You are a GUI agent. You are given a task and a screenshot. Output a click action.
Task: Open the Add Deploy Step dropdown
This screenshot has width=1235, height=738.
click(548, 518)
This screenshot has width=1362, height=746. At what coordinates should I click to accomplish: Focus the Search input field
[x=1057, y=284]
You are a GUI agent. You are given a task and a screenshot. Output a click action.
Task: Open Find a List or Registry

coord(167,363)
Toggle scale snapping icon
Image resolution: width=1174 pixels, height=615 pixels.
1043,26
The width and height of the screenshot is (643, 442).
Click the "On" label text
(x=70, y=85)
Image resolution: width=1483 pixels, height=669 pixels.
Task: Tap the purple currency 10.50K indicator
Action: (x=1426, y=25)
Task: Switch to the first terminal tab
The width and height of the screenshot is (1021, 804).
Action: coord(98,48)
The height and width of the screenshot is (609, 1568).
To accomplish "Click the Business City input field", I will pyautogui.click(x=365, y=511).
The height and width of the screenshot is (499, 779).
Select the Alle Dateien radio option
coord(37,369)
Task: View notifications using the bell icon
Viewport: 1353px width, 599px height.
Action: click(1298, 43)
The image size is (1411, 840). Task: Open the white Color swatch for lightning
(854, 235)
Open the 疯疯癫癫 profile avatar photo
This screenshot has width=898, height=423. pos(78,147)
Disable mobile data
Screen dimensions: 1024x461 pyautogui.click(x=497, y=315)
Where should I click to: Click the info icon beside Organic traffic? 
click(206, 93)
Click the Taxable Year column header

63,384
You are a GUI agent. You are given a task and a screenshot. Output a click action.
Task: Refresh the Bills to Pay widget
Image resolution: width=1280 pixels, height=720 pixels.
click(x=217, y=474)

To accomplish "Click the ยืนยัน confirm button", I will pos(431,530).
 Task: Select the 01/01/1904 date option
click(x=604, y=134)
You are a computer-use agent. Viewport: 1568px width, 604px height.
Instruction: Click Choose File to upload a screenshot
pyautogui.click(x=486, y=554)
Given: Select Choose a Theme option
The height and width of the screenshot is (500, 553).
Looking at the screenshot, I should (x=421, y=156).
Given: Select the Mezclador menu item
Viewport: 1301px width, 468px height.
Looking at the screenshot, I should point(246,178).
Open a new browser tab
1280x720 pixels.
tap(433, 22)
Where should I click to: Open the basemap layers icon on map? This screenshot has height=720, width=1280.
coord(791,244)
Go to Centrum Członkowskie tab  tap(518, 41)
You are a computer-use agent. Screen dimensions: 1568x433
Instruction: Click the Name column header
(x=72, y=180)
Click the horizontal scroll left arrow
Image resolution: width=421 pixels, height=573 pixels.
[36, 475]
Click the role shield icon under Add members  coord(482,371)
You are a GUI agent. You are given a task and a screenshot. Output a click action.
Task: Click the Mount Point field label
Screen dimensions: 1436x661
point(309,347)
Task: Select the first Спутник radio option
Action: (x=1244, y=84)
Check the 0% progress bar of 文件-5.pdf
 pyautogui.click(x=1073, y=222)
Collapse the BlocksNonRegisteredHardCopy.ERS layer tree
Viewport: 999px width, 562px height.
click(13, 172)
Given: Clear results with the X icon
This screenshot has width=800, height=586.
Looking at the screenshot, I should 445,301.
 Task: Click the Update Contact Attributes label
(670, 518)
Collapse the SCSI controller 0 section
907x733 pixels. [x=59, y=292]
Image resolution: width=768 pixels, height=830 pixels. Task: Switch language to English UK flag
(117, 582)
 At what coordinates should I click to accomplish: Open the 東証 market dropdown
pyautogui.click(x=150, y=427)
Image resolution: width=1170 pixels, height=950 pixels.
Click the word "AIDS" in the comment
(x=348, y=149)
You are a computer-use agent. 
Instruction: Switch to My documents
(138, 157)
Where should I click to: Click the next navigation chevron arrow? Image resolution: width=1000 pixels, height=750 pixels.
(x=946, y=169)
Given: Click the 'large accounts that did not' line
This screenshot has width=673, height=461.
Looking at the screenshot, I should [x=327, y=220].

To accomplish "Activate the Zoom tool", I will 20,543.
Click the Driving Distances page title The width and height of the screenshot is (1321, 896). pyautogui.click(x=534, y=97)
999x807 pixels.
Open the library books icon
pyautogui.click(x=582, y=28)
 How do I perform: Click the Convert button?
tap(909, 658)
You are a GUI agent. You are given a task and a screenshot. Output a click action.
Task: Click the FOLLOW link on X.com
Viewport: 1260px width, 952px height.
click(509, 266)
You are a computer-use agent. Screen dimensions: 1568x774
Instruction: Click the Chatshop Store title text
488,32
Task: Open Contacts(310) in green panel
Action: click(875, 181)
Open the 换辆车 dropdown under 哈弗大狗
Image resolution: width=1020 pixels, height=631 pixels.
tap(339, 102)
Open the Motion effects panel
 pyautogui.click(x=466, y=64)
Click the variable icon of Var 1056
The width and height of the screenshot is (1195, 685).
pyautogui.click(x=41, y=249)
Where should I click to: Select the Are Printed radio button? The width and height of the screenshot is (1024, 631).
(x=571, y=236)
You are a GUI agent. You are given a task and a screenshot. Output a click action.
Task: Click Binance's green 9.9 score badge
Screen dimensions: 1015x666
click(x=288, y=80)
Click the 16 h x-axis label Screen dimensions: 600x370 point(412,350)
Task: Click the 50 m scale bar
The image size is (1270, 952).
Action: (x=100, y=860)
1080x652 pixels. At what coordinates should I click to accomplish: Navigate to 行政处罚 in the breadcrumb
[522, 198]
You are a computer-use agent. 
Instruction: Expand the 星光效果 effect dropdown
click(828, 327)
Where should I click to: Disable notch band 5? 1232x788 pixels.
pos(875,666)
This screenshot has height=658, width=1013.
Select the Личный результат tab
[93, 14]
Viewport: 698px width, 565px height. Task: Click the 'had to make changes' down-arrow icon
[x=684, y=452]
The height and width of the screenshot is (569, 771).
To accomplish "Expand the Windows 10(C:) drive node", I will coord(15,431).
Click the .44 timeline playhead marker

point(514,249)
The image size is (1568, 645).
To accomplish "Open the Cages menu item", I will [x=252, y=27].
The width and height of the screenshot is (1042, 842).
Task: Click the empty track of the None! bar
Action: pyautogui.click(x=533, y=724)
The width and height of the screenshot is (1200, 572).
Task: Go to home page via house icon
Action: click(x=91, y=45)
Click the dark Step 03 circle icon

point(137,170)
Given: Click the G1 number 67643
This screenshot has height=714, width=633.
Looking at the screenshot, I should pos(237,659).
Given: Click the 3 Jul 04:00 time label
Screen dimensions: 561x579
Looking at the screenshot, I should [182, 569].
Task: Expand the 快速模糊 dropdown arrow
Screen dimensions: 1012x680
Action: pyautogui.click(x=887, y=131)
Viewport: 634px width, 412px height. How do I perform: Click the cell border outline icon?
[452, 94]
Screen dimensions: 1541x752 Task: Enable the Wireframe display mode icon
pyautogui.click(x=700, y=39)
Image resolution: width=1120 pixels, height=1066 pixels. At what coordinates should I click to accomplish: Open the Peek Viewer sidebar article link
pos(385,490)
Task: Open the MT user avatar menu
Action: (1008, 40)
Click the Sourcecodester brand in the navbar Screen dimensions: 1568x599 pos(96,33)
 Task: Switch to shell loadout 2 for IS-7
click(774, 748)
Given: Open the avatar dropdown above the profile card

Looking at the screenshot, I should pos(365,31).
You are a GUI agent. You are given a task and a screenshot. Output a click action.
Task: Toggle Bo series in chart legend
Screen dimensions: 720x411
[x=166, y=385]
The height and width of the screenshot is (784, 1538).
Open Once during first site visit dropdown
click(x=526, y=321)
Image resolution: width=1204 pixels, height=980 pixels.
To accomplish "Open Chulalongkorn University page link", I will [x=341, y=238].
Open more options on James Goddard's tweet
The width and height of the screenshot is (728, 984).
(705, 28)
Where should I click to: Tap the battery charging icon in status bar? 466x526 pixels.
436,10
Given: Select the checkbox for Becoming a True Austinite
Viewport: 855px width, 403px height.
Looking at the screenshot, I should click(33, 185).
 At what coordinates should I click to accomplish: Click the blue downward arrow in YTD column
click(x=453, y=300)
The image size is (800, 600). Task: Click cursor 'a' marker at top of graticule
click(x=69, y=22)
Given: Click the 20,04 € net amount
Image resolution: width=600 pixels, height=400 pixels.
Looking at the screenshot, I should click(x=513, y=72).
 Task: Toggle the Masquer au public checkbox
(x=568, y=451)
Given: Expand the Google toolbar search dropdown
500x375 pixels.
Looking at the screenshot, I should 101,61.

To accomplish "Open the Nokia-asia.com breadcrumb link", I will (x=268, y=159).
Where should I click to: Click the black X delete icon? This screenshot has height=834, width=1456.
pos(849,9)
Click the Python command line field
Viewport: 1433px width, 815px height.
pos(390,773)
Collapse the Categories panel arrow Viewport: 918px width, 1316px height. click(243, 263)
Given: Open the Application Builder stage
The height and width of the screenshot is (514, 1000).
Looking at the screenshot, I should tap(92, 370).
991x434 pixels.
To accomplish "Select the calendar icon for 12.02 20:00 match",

## What you have to do
If a line in the listing holds the word "computer", list that line.

## Response
You are a computer-use agent. Viewport: 1568px width, 604px height.
You are a computer-use agent. Screen dimensions: 1568x433
You are a computer-use agent. 
You are a computer-use agent. Screen dimensions: 1568x774
You are a computer-use agent. 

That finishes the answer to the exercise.